Daytona is always thrilling.
The first race of the season, where everyone’s equipment is fresh and new. Playing fields are level and notebooks are blank.
No tricks, no rare advantages.
Yet, when the pressure rises, that alignment shifts.
And sparks as it grinds sheet metal against sheet metal.
And, suddenly, it doesn’t feel fair anymore. It feels risky, like sitting at a slot machine with only a few coins in your pocket. You know you could lose it all, but there’s this adrenaline rush that pulls your fingers back into your pocket to grasp another token.
It is kind to some. Johnny Sauter was a lucky one. He raced his way through a mine field of Trucks and got the win. Winning the opening race in the NCWTS is also special because it hangs in everyone’s heads until the next race, which is a month away.
Passing and dodging. Slicing and dicing. Mild wrecks, under the lights, hungry drivers. The Trucks race was the high point of the weekend.
Yet, after every climax, there is falling action.
Sometimes, that falling action happens in the blink of an eye.
What happened Saturday in the Nationwide race is an occurrence that makes stomachs fall into people’s feet, and it is something that should never be taken lightly. Everyone knows the danger the drivers put themselves in. That’s what makes the sport so respectable.
But, when the fans who give them that respect are injured, the danger becomes the 3400-pound stock car in the room. The lighting shifts, and everyone sees racing as it is; complex, sensitive, and terrifying.
The fans who were injured after Saturday’s accident were all upgraded to stable. Some were even in the stands Sunday after being released. Everywhere, fans banded together to offer love, support, and prayers, tagging each tweet with #NASCARstrong.
With Tony Stewart’s victory eclipsed by another kind of darkness, the real triumph was achieved by NASCAR’s followers, who are the most strong and unified among any other group of sports fanatics anyone has ever seen.
Everyone is tougher when a community is formed. Ours could move mountains. I have never been more proud to call myself a NASCAR fan.
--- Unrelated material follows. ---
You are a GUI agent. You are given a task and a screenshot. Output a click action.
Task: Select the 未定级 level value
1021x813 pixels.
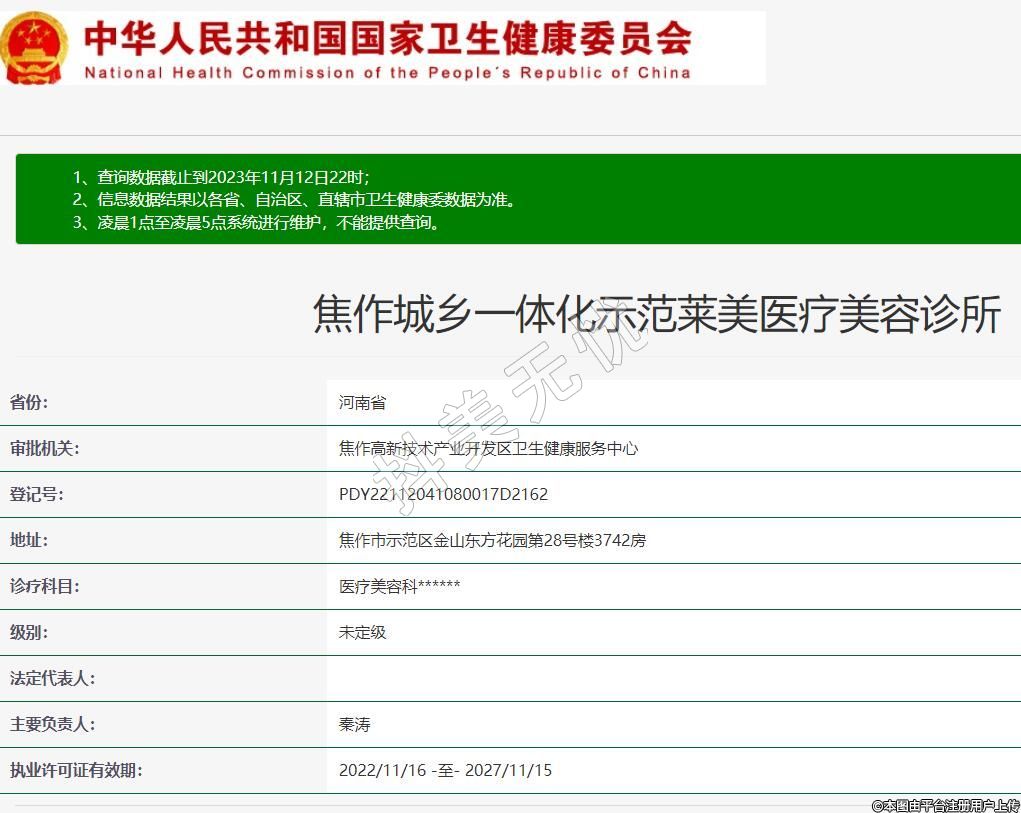pyautogui.click(x=362, y=633)
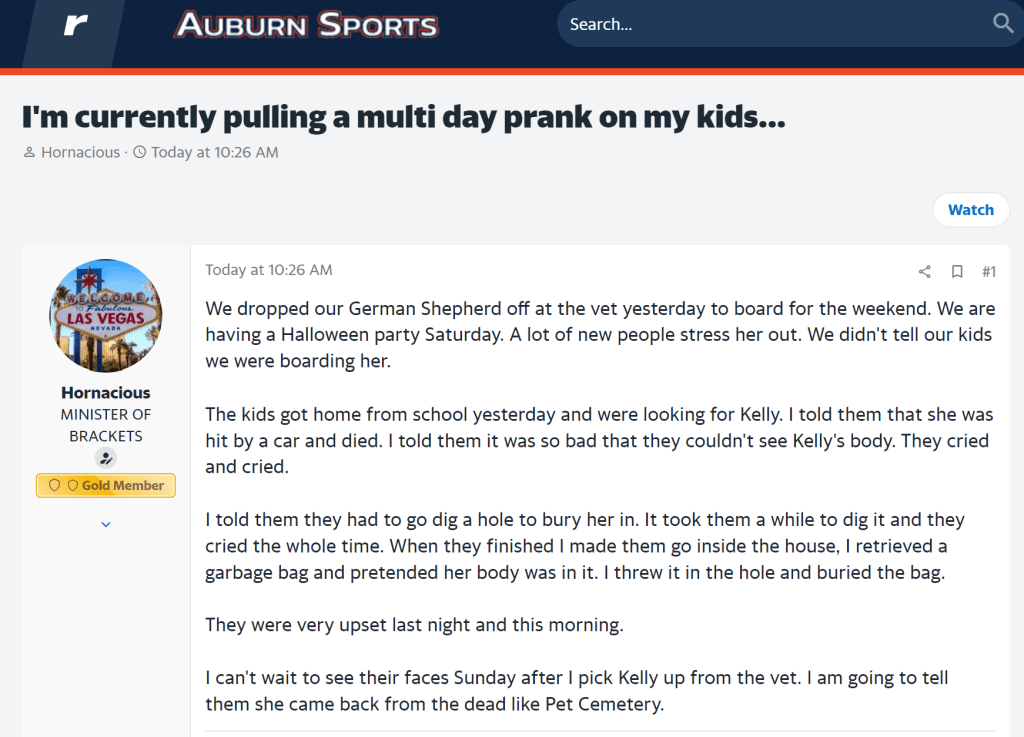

The sun set on an accident, yet it rose with purpose this Sunday: to wave the checkered flag on the offseason and fly the green on a new chapter.
Throughout the Daytona 500, two lines were formed, then merged into one. For some, it was as exciting as watching a freshly-painted fence parch. For others, it brought flashbacks of how racing was in the ‘80s and ‘90s. Whether it was what people wanted, or if they were unsatisfied, nobody couldn’t ignore that the last 50 laps made up for some of the blandness.
Motors blowing. A bolded bottom line charging. Sprinting heartbeats. Each winding lap made fans on-edge as cars bobbed and wiggled.
A five-time champion rose and grabbed the win. The lone female driver led laps for the first time under green at Daytona, combining that with an eighth-place finish. NASCAR’s coveted driver made a slick move to grab second.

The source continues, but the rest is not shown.